Figure 1 plots estimates of the cumulative rates of MTCT of HIV based on the Kaplan-Meier analysis of the observed data, the MI (m=2) analysis of time to detection and the MI (m=2) analysis of timing of infection. The observed data analysis starts at 0 at birth and does not reach the MI estimate of cumulative detection rate at birth until approximately 1 week. The Kaplan-Meier analysis also estimates a higher cumulative infection rate at one year than either of the MI approaches. The sensitivity adjusted analysis estimates a slightly higher in utero/delivery transmission rate than the unadjusted MI analysis; however, they both converge to approximately the same estimate by about 6 months. The MI curves reflect a hazard that begins to increase soon after birth and then levels off again around 2 months. This has also been observed in clinical trials (Taha et al., 2007).

Figure 1
Cumulative rates of MTCT of HIV (solid black) and detection of MTCT of HIV. The dashed lines represents the time to detection based on MI with m=2. The step curve represents time to detection based on the observed data with cross hairs indicating censoring ...

Apply what you read:
a: Write out the part of the excerpt on HIV transmission rates that begins at the words "Figure 1 plots" and stops after "et al., 2007).".
b: According to the excerpt on HIV transmission rates, by about what age do the sensitivity adjusted analysis and the unadjusted MI analysis converge to approximately the same estimate?
The entries were drawn from a separate source unrelated to the excerpt on HIV transmission rates.

(Collected data)
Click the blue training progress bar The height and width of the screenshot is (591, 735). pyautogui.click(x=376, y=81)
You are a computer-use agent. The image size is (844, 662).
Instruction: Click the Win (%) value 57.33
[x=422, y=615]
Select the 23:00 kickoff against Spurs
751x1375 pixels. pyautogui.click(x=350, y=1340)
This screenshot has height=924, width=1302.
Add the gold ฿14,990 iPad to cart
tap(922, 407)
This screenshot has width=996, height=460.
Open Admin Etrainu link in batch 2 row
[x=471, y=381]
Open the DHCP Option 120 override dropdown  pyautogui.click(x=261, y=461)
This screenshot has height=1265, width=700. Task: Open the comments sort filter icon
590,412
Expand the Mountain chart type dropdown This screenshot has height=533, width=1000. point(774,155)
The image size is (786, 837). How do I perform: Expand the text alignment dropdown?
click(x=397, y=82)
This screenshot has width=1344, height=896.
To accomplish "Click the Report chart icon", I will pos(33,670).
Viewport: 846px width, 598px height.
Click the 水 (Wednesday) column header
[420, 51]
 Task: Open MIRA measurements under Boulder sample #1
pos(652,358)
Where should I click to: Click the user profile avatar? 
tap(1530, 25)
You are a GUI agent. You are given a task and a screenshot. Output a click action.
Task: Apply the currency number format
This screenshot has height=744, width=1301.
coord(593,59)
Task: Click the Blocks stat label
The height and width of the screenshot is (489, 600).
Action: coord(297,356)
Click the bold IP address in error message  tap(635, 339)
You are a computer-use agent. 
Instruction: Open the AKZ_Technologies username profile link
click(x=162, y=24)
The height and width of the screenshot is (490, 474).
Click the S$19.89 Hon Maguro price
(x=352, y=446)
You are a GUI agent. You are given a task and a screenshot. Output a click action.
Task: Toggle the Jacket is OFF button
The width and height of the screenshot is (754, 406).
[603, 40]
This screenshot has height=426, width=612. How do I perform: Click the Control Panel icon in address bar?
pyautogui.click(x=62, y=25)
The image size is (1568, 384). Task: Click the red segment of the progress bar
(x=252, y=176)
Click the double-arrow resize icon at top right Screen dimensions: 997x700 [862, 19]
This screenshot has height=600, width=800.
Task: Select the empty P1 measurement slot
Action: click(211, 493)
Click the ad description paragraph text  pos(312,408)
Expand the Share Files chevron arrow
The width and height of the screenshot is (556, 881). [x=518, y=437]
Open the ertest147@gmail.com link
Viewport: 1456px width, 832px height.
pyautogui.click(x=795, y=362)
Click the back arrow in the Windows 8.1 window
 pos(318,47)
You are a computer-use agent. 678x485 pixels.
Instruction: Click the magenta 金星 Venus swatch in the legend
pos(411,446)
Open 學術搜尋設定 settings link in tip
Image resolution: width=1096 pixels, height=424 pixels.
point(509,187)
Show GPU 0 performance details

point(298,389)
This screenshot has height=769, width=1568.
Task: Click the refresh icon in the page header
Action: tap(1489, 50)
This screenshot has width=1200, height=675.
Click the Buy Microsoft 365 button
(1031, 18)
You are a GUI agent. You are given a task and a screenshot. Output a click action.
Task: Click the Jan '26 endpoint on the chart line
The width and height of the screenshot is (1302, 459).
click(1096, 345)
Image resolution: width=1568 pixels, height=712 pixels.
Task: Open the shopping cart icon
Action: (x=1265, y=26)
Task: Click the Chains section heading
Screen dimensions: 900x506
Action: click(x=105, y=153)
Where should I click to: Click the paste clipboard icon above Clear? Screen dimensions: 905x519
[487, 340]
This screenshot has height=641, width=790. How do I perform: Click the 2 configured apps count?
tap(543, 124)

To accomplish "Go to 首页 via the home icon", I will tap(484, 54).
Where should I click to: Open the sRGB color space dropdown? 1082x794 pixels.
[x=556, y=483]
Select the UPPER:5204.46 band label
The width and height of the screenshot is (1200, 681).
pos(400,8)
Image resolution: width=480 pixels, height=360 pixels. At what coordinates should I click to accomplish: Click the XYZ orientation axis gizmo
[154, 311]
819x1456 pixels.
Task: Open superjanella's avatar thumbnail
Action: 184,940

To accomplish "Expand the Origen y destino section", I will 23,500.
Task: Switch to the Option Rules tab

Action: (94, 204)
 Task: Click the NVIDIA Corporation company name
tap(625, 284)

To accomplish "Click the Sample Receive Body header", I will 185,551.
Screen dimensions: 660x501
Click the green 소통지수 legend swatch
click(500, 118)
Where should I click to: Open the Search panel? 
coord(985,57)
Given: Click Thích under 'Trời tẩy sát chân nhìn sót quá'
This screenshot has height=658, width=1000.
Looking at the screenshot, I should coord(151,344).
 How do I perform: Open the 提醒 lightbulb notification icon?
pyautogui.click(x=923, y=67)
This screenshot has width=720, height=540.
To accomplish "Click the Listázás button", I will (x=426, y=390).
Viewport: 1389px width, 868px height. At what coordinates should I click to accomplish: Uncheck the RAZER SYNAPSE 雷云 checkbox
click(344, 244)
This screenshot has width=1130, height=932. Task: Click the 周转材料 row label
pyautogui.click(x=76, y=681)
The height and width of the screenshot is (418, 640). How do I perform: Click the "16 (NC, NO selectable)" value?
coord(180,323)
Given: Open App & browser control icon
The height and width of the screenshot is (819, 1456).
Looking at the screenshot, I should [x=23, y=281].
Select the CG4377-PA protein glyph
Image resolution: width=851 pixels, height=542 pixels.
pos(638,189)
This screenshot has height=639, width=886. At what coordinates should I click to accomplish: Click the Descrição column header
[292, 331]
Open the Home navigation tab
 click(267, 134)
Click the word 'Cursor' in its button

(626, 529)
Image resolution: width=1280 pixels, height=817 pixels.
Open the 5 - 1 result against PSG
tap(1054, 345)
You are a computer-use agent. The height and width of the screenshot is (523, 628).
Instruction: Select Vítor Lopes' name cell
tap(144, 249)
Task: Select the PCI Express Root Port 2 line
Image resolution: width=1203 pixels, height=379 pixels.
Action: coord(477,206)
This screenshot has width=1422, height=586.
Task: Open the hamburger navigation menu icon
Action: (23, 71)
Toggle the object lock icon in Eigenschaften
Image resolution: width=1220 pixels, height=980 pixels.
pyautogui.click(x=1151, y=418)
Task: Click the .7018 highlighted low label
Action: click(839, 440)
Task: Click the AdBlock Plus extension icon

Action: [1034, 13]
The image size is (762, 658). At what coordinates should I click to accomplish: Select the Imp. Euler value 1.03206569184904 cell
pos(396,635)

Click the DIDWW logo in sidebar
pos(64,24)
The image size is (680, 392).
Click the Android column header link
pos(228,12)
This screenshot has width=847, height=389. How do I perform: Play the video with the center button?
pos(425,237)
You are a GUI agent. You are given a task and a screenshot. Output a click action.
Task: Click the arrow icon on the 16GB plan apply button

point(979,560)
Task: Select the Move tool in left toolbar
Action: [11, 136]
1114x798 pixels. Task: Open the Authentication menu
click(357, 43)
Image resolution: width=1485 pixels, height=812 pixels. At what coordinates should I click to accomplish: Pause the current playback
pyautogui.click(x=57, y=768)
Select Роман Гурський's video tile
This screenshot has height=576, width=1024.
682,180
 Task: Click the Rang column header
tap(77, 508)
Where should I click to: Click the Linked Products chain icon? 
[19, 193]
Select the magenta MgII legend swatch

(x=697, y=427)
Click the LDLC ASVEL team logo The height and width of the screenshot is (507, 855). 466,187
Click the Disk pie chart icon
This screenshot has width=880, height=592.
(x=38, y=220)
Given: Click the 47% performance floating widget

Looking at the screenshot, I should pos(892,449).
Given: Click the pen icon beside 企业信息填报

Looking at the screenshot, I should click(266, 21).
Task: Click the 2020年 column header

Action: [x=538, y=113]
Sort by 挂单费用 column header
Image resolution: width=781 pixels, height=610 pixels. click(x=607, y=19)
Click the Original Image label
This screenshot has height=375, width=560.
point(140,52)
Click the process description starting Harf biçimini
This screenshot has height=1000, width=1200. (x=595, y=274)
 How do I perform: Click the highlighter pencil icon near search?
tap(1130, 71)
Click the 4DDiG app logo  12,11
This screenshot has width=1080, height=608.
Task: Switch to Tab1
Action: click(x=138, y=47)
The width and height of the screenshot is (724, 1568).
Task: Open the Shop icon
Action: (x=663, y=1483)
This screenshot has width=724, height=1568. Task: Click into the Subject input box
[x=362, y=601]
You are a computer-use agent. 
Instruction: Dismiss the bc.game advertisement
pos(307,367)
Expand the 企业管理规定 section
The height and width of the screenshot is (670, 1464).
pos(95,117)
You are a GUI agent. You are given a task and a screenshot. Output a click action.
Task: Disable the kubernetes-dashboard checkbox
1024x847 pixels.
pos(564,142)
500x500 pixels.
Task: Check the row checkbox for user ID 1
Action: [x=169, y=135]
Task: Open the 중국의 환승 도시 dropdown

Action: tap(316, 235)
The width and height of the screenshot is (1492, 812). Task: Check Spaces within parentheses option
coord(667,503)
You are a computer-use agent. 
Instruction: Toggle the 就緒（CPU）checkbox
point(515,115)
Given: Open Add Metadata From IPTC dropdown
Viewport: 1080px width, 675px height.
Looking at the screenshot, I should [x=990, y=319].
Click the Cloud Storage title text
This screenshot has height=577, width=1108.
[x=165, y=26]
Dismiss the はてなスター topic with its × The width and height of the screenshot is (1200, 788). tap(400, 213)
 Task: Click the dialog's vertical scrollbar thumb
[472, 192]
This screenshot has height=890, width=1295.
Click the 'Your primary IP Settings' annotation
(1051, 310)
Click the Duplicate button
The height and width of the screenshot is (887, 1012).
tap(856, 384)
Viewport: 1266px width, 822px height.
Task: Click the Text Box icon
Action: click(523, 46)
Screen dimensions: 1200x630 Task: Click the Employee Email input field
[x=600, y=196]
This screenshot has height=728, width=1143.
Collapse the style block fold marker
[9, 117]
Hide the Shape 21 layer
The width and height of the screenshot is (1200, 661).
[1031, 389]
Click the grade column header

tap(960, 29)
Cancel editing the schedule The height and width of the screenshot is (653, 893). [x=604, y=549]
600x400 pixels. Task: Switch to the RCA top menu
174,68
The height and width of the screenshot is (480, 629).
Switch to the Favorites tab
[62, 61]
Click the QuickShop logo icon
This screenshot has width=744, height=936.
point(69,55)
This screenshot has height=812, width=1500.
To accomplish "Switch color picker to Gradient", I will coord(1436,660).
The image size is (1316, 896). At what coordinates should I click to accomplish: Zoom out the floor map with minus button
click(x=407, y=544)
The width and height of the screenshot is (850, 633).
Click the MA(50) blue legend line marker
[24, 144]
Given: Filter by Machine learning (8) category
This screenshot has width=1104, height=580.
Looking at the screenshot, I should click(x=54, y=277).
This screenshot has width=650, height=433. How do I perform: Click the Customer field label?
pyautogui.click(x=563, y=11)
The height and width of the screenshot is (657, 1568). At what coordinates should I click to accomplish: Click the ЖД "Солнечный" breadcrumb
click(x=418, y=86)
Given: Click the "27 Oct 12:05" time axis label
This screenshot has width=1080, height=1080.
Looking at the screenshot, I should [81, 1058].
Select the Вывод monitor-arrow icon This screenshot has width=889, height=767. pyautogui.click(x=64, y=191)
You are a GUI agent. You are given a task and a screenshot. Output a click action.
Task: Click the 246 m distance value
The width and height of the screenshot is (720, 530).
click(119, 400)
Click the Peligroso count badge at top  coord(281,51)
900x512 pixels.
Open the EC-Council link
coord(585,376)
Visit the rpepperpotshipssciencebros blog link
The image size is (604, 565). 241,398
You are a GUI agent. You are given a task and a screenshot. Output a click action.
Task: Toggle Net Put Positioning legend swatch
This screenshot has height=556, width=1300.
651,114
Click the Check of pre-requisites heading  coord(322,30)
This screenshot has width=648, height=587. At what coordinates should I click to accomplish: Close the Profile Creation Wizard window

Your responses:
a:
Figure 1 plots estimates of the cumulative rates of MTCT of HIV based on the Kaplan-Meier analysis of the observed data, the MI (m=2) analysis of time to detection and the MI (m=2) analysis of timing of infection. The observed data analysis starts at 0 at birth and does not reach the MI estimate of cumulative detection rate at birth until approximately 1 week. The Kaplan-Meier analysis also estimates a higher cumulative infection rate at one year than either of the MI approaches. The sensitivity adjusted analysis estimates a slightly higher in utero/delivery transmission rate than the unadjusted MI analysis; however, they both converge to approximately the same estimate by about 6 months. The MI curves reflect a hazard that begins to increase soon after birth and then levels off again around 2 months. This has also been observed in clinical trials (Taha et al., 2007).

b: By about 6 months.